Ela havia se inclinado um pouco para dizer isso num sussurro, e Sirius aproveitou a deixa para pegar seu pulso, que segurava a varinha, e puxá-la para o chão. Belatriz caiu com facilidade, embora não tivesse se desvencilhado de sua varinha com tanta facilidade assim.

Sirius soltou um muxoxo de desdenhosa descrença, pressionando o corpo contra o dela e segurando sua mão no chão, impedindo-a de virar a varinha para ele.

Então ele teve uma idéia. Esperava que Belatriz lhe respondesse com alguma grosseria, mas ao invés disso ela perdeu a cor, ficando mais branca que o normal para em seguida ficar vermelha e rosnar. Sirius não compreendeu a reação dela; se não conhecesse bem a prima diria que ela havia fraquejado, o que foi uma ótima oportunidade para furtar a varinha dela.

Agarrou Treze pela pele do pescoço e estava correndo para a porta dos fundos quando uma algazarra enorme veio da cozinha - vozes de no mínimo dez pessoas ressonaram pela casa.

A Sra. Black surgiu no final do corredor, tão perto de Tiago que poderia tê-lo esganado de assim desejasse, porém ela não estava o vendo ali. Estava concentrada na cozinha.

"ESTRANHOS!", berrou de repente, andando trêmula até a cozinha, a varinha em riste. "O QUE SIGNIFICA ISSO? SAIAM DA MINHA CASA!"

"... fique calma, acho que foi uma pequena confusão na Rede de Flu..."

Uma bruxa trajando uma longa e elegante capa de couro falava para a Sra. Black, um senhor baixo e de aparência confusa examinava a lareira pela qual acabara de sair, outro homem de bigodes grandes demais a ponto de cobrir sua boca tentava inultimente comunicar-se com a dona da casa (mantinha um enorme corvo grasnando alto em seu ombro direito), dois rapazes com sotaque estrangeiro e usando meias até as canelas falavam irritados, gesticulando amplamente para a dona da casa.

"Que diabos...?", Tiago franziu a testa.

"Tia!", gritou Belatriz, esticando o braço para agarrar o de Sirius quando ele se distraiu. "Ele está fugindo!"

"Bem lembrado, Belatriz", disse ele, esquivando-se da garota e correndo na direção oposta.

Belatriz pareceu chocada. Ficou alguns segundos com a boca entreaberta enquanto observava Sirius chegar até a porta, segurando sua varinha e a erguendo... o tempo pareceu correr em câmera lenta.

"Alohomora!", fez ele, e a porta abriu-se.
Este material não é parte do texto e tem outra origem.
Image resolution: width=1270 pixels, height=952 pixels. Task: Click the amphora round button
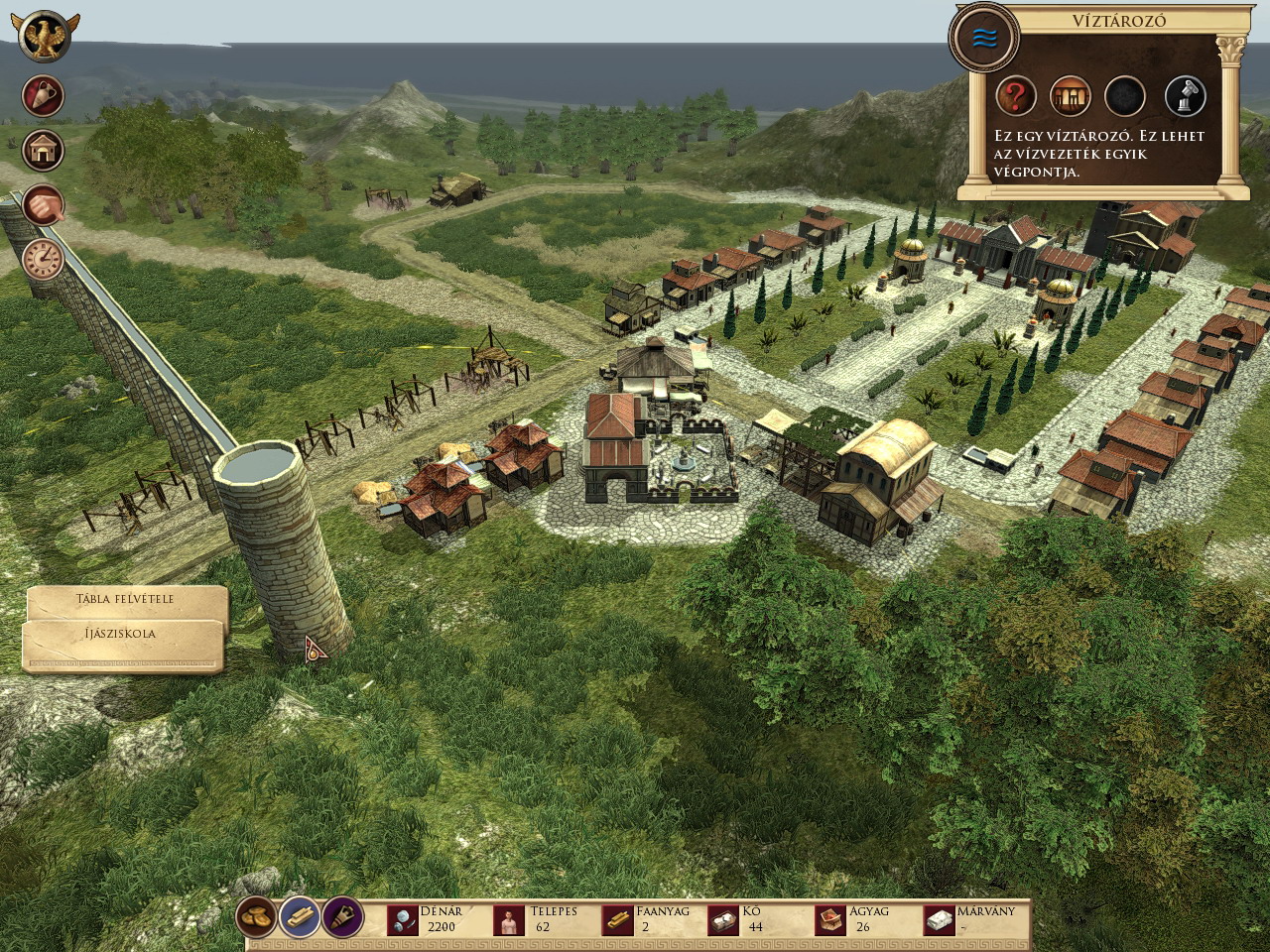[44, 96]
Tiago saiu por ela.

"SIRIUS!", o grito que a Sra. Black deu foi tão alto que todos na casa calaram-se e pararam para olhá-la. Ela cambaleou em seguida, o fôlego se exaurindo, os cabelos presos iam se soltando dos grampos e ela amassava a saia do vestido com os punhos fechados. "Eu o proíbo... EU O PROÍBO DE SAIR POR ESSA PORTA!"

Mas a Sra. Black não podia ter dito nada mais estimulante. Sem pensar, dando apenas uma rápida olhada para trás, Sirius deixou a varinha de Belatriz escorregar por sua mão e rolar para o chão, enquanto saia e fechava a porta atrás de si, andando depressa para longe da casa. Tiago o esperava perto de uma lata de lixo amassada.